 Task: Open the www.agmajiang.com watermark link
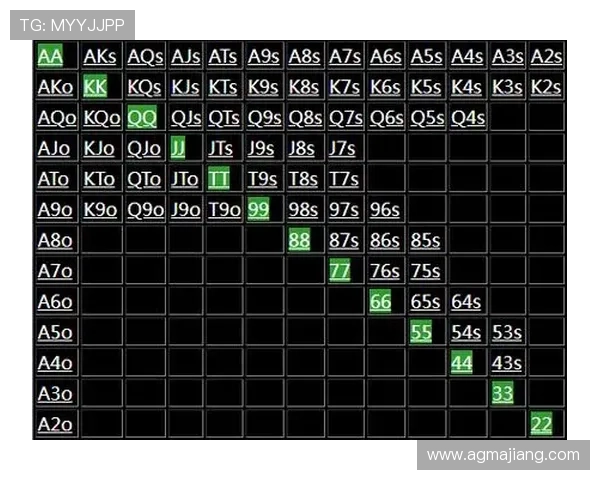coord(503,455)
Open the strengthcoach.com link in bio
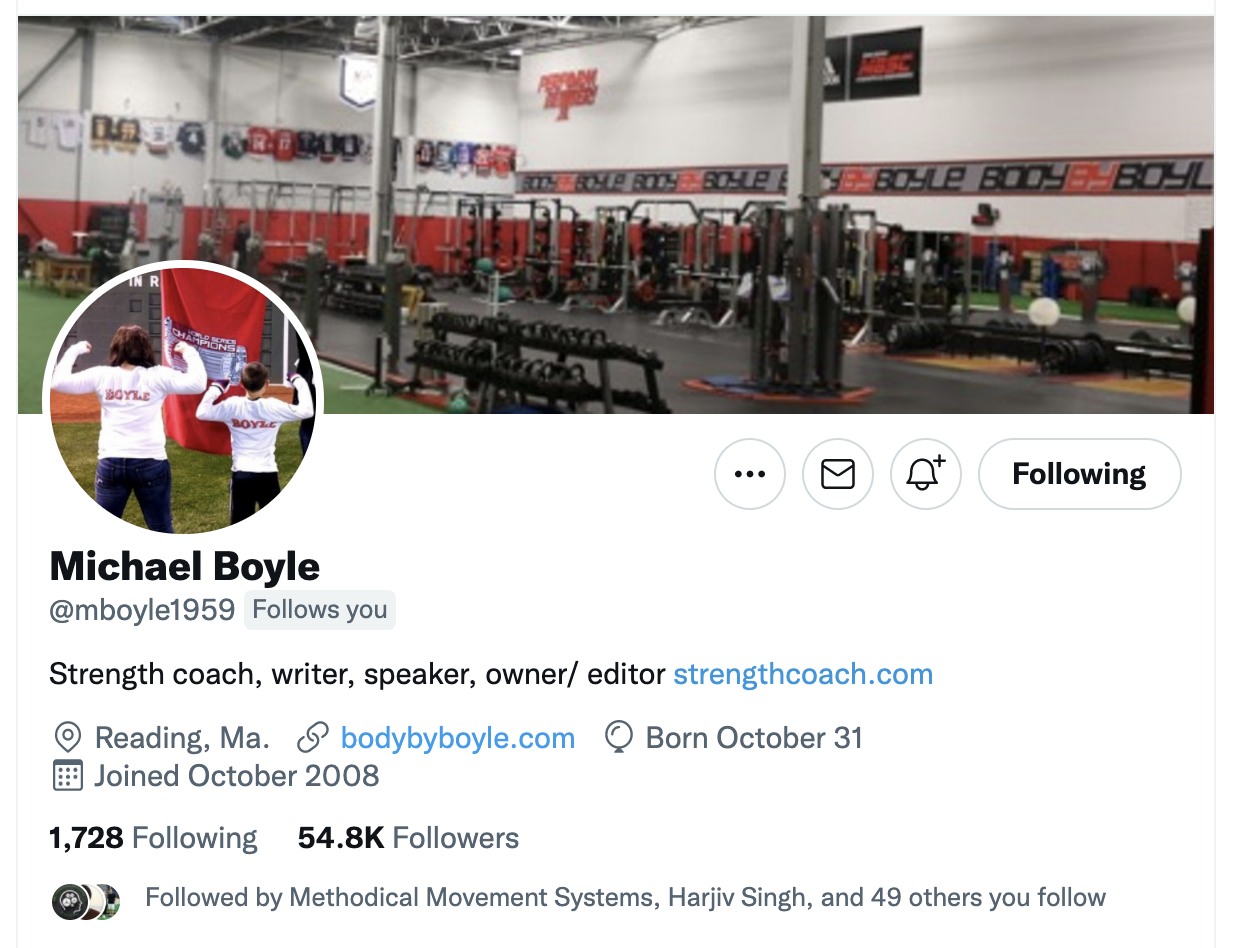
_ _ _ _ _ _ _
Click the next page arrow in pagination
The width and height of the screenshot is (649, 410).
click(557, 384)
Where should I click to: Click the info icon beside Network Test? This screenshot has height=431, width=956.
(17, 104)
_ _ _ _ _ _ _
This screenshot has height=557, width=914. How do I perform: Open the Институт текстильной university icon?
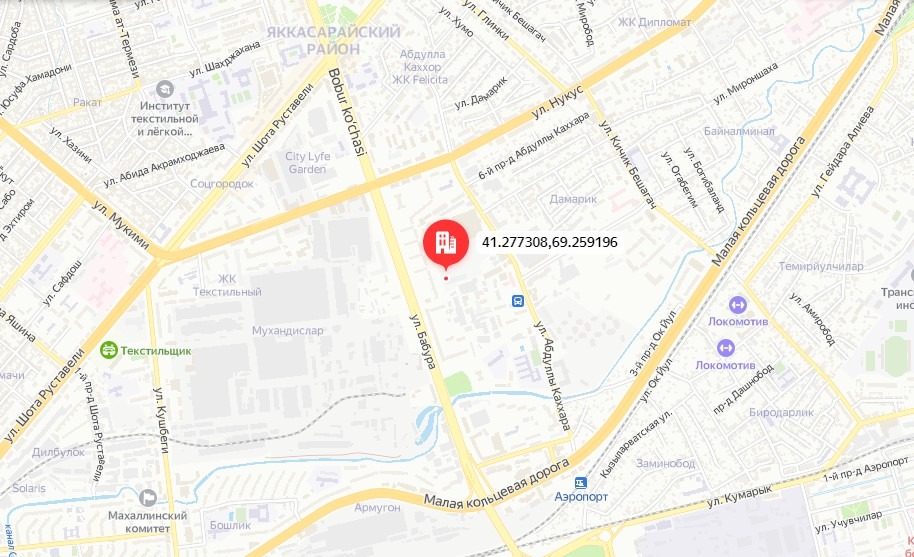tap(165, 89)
_ _ _ _ _ _ _
**Exercise description:**
The answer is those lines of the material above that run from the one containing "Task: Open the" up to and including the one containing "Open the strengthcoach.com link in bio", restated exactly and without images.

**Answer for the task:**
 Task: Open the www.agmajiang.com watermark link
coord(503,455)
Open the strengthcoach.com link in bio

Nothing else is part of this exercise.